Lungometraggio d’apertura di questa Settimana della Critica, Tumbbad di Rahi Anil Barve e Adesh Prasad è un contenitore formidabile di influenze e generi: horror spettacolare, commedia picaresca, melò bollywoodiano e fantasy esotico insieme, ciascuna etichetta si rivela azzeccata e al contempo riduttiva per definire il prodotto nel complesso.

Nel piccolo villaggio di Tumbbad in India sopravvive il culto di Hakkar, divinità decaduta a causa della sua avarizia. La madre del giovane VinayakSohum Shah – serve l’abate del tempio locale, nella speranza che alla sua morte le riveli il nascondiglio del tesoro custodito dal dio. Quando ciò non accade, una serie di sfortunati eventi porta Vinayak a perdere il fratello e ad abbandonare la propria casa, con la promessa di non ritornarvi mai più per sfuggire alla maledizione che il tesoro porta con sé.
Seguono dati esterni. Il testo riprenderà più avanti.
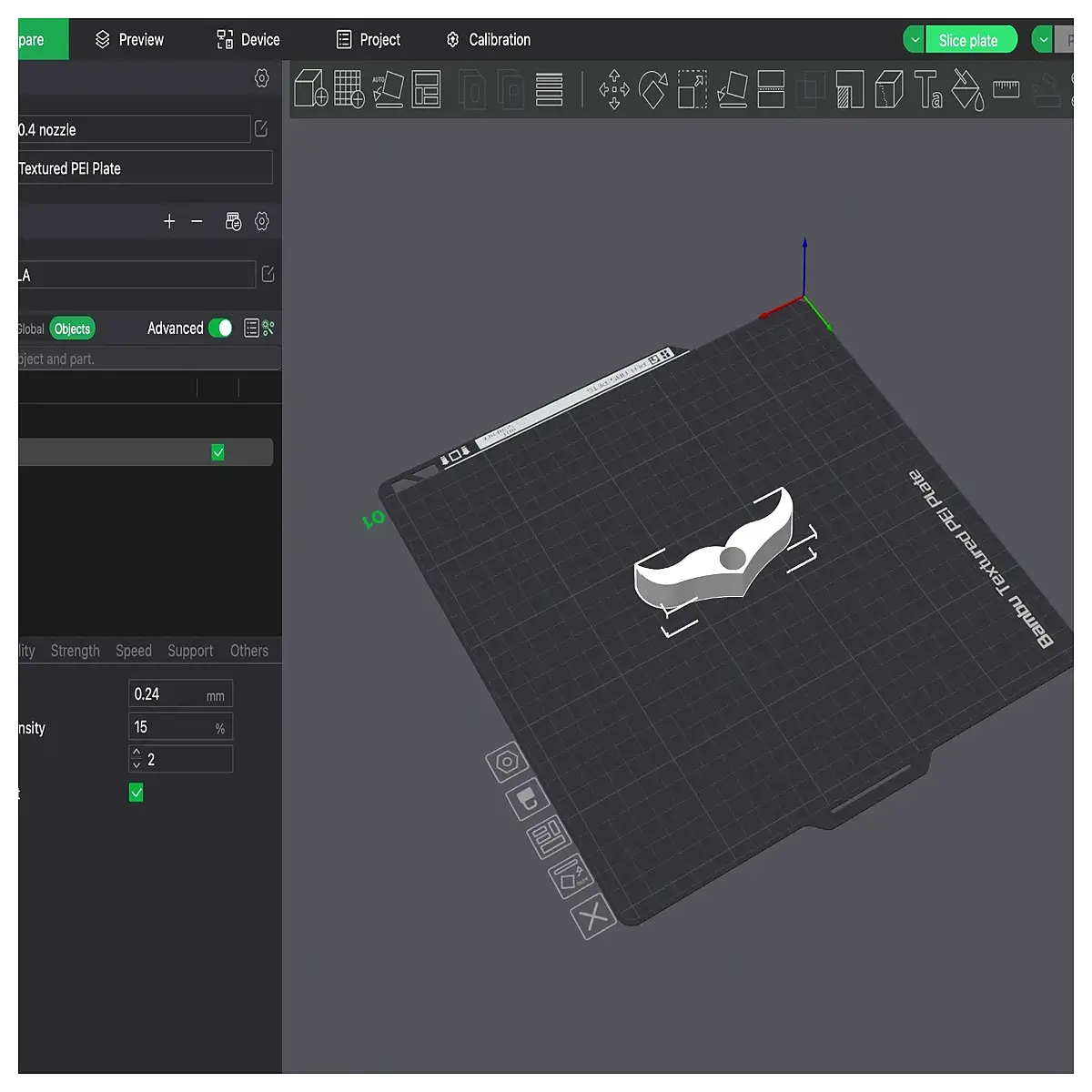This screenshot has height=1092, width=1092.
Task: Click the 0.24 mm layer height field
Action: (180, 694)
Ma Vinayak è testardo, e diventato adulto non ci penserà due volte a venir meno alla parola data.

Tumbbad

Raro che una sceneggiatura frutto di ben quattro menti – oltre ai già citati registi sono accreditati Mitesh Shah e Anand Gandhi – riesca a mantenere un elevato grado di stratificazione senza sacrificare la chiarezza o la godibilità dell’insieme. Tumbbad, prima prova alla regia di un lungometraggio per entrambi Anil Barve e Prasad, è uno di quei rari casi in cui il gusto per il bel racconto, senza vincoli di morale, raggiunge il suo apice.

Seguendo il Bildung dell’adorabile canaglia che è Vinayak – personaggio che sembra tagliato su misura per Shah –, lo spettatore è inevitabilmente portato a parteggiare per il personaggio più negativo. E diciamo «più negativo» a ragion veduta, dal momento che in questo film non ci sono personaggi positivi: suo ulteriore merito è appunto quello di muovere oltre il manicheismo della tradizione popolare, cui pur attinge a piene mani per dar forma all’immaginario esoterico su cui fa affidamento.

Ancor prima degli stupefacenti effetti speciali e delle scene di orrore sanguinario – amanti del gore siete avvertiti –, a turbare è proprio la constatazione degli autori sull’animo umano: l’avarizia si trasmette come una malattia di padre in figlio, e si diffonde rapidamente. In questo senso, le parole del mahatma Gandhi che aprono la pellicola: «Sulla terra c’è abbastanza per soddisfare i bisogni di tutti, ma non per soddisfare l’ingordigia di pochi» non sono un semplice monito moralistico: questa stessa “ingordigia”, operando attraverso uomini come Vinayak, ha permesso che l’India e la sua cultura finissero sotto il giogo britannico. La Storia – gli anni di vita di Vinayak, giunti al termine nell’anno dell’indipendenza (1947) – è specchio della storia e viceversa.

Tumbbad

Più raffinato di quanto non dia a vedere, Tumbbad si rimette in discussione nello spazio di una manciata di minuti, facendo credere allo spettatore di star guardando di volta in volta un film diverso: non mancano un paio di sequenze dedicate alla “dissolutezza” orientale, ai balli e alla commedia pura, funzionali, come si diceva, a farci dimenticare il quadro d’insieme. La maledizione riesce così a costituire per tutta la durata un deterrente efficace in quanto elemento che, non si sa quando, tornerà per certo a demolire le nostre speranze.

Riuscendo anche ad affrontare con una certa accuratezza la questione delle donne e delle scarse tutele loro garantite nella società indiana – di ieri come di oggi, suggerisce il sottotesto –, Anil Barve e Prasad raccontano il proprio Paese ricorrendo alla fiction nella miglior accezione, riuscendo a intrattenere senza per questo rinunciare alle proprie pretese autoriali.